### PROMPT
Extract, without alteration, each line from the start of the listing to the line bearing "Task: Click the Unlink table icon".

### RECORDS SHOWN
━━━━━━━━━━

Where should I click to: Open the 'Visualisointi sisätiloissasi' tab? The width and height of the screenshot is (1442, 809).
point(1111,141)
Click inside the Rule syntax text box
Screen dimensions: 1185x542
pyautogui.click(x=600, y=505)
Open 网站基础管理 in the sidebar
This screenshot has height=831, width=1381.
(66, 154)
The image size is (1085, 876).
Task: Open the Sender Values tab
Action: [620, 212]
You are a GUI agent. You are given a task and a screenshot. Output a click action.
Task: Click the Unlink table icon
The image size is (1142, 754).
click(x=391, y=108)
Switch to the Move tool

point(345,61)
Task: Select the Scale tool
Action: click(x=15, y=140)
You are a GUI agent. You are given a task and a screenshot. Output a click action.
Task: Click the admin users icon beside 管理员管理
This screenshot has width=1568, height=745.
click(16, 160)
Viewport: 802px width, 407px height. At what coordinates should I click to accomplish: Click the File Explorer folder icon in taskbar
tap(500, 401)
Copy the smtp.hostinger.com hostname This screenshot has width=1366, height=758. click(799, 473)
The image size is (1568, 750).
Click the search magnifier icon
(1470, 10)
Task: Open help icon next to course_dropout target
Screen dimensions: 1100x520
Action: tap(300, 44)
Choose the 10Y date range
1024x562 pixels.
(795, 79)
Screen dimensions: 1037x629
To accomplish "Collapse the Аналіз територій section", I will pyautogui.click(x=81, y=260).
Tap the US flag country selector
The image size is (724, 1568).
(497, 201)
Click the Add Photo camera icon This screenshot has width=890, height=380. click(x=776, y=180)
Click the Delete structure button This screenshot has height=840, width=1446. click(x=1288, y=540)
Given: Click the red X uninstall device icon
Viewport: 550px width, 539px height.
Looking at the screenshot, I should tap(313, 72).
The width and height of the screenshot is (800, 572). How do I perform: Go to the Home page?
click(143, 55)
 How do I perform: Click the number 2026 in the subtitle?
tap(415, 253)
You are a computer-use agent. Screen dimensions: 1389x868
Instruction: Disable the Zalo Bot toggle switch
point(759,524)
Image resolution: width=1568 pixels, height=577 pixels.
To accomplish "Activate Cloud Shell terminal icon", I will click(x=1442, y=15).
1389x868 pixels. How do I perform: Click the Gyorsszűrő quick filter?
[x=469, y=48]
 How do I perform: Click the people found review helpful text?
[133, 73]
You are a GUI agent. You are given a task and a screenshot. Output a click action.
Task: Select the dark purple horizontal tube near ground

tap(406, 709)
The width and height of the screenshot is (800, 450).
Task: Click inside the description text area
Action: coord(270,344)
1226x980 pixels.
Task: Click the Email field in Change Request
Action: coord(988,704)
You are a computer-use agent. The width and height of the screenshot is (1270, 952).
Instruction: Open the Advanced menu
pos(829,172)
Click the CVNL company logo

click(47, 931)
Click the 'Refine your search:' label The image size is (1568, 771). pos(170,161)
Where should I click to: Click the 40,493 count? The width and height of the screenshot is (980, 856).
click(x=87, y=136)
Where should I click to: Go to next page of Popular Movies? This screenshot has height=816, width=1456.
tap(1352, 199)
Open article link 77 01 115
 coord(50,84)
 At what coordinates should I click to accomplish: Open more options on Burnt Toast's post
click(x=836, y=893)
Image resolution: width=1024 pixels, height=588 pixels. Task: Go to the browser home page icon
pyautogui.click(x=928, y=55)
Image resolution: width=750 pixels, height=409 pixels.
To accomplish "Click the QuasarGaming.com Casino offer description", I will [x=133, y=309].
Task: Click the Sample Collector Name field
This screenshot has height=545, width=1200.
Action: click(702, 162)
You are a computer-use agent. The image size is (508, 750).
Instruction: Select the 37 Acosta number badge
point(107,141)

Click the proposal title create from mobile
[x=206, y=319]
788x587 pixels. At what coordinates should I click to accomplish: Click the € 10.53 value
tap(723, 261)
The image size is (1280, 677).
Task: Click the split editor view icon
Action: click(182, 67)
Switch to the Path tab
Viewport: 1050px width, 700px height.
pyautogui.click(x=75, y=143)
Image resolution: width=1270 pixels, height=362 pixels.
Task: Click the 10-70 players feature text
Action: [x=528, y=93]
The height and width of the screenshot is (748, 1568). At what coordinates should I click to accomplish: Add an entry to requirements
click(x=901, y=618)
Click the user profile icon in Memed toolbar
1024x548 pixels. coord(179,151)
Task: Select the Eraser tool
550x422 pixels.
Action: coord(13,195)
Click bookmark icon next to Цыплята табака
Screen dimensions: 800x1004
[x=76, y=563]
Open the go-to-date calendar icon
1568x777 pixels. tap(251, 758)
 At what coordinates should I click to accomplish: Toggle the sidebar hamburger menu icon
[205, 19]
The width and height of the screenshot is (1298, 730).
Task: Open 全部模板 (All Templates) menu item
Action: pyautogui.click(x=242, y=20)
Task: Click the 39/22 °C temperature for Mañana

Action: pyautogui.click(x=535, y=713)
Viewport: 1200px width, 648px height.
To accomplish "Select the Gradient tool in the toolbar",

━━━━━━━━━━

### WRITTEN ANSWER
Where should I click to: Open the 'Visualisointi sisätiloissasi' tab? The width and height of the screenshot is (1442, 809).
point(1111,141)
Click inside the Rule syntax text box
Screen dimensions: 1185x542
pyautogui.click(x=600, y=505)
Open 网站基础管理 in the sidebar
This screenshot has height=831, width=1381.
(66, 154)
The image size is (1085, 876).
Task: Open the Sender Values tab
Action: [620, 212]
You are a GUI agent. You are given a task and a screenshot. Output a click action.
Task: Click the Unlink table icon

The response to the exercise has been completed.